Simulations suggest Venus may have once been able to support life

Venus
Venus approaches the Sun in a 2012 transit visible from Earth. Credit: NASA

A team of researchers with NASA, Uppsala University, Columbia University and the Planetary Science Institute has created several simulations of conditions on Venus billions of years ago using Earth climate models and has found some instances that suggest the planet may at one time have been capable of harboring life. In their paper uploaded to the preprint server arXiv, the team describes their simulations and the factors they used in creating them.

Venus is, by all accounts, an extremely hostile planet—at least from the perspective of humans. It is extraordinarily hot, volcanically active and has an atmosphere that is mostly carbon dioxide. But the simulations created by the research team suggest it may not have always been that way. They started with the idea that Venus and Earth were probably similar billions of years ago—a time when Earth's atmosphere was also mostly . From there, they created four possible scenarios for the future of Venus based on climate models developed for studying the history of Earth's climate. The models differed only slightly, with variances in energy received from the sun, or the length of days. They also considered conditions with shallow oceans. They let the models run, creating simulations of the planet as it evolved for approximately two billion years.

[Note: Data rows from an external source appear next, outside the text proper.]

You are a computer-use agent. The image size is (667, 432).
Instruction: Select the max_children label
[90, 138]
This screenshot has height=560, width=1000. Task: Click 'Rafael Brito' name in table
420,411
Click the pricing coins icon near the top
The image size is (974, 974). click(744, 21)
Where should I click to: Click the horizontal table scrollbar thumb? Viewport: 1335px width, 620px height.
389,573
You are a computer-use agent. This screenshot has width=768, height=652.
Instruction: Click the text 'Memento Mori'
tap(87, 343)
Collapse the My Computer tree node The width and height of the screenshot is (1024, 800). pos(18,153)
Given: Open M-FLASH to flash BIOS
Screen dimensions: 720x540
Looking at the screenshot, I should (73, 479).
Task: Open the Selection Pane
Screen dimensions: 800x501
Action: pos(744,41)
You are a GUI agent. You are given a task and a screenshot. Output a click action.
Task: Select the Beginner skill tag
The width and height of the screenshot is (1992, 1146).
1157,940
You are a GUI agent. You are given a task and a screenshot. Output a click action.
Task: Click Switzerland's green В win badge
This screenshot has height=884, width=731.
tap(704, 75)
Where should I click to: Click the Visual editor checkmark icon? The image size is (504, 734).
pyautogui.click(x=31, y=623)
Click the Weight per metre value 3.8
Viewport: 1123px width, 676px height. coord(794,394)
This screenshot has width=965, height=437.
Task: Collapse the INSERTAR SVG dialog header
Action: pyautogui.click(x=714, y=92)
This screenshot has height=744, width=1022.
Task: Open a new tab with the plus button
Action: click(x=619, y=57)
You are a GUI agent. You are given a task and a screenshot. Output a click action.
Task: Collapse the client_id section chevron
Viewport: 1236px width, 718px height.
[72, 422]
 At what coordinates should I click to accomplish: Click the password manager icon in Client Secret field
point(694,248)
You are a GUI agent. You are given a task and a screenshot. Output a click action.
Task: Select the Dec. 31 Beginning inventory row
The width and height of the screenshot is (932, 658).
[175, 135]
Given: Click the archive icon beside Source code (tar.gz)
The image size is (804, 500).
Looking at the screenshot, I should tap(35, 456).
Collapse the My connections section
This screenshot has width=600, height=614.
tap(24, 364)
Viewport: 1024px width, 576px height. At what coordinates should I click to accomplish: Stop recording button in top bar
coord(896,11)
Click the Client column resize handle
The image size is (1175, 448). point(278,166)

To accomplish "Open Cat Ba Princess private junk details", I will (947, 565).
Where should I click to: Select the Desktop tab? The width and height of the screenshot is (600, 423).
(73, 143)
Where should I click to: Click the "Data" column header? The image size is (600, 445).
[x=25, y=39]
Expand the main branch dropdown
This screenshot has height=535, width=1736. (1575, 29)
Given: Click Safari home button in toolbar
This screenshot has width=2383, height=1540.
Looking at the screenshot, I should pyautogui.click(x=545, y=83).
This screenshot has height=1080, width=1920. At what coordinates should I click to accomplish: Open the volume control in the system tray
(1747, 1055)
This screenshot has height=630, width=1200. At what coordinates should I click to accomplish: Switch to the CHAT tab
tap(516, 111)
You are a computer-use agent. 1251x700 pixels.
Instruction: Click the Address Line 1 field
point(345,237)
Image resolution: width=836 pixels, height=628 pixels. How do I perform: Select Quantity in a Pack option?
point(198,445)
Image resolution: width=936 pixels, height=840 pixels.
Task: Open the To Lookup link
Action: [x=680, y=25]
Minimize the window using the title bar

The team found that one simulation resulted in a planet with temperatures low enough to support life—one with clouds and sometimes snowfall—and it persisted until 715 million years ago—a period during which life was already present on Earth.

But if such simulations are accurate, what caused the conditions that exist today? The simulations did not advance that far, but the researchers note that the speed at which the planet spun on its axis might have had something to do with it—they noted that speeding up the rotation slightly resulted in rapidly rising temperatures as weather patterns that tended to keep the planet cool were disrupted. Today, it takes 243 Earth days for Venus to spin just once, which is actually longer than the amount of time it takes to circle the sun—225 days.

More information: arxiv.org/abs/1608.00706

Abstract

Present-day Venus is an inhospitable place with surface temperatures approaching 750K and an atmosphere over 90 times as thick as present day Earth's. Billions of years ago the picture may have been very different. We have created a suite of 3D climate simulations using topographic data from the Magellan mission, solar spectral irradiance estimates for 2.9 and 0.715 billion years ago, present day Venus orbital parameters, an ocean volume consistent with current theory and measurements, and an atmospheric composition estimated for early Venus. Using these parameters we find that such a world could have had moderate temperatures if Venus had a rotation period slower than about 16 Earth days, despite an incident solar flux 46-70% higher than modern Earth receives. At its current rotation period of 243 days, Venus's climate could have remained habitable until at least 715 million years ago if it hosted a shallow primordial ocean. These results demonstrate the vital role that rotation and topography play in understanding the climatic history of exoplanetary Venus-like worlds being discovered in the present epoch.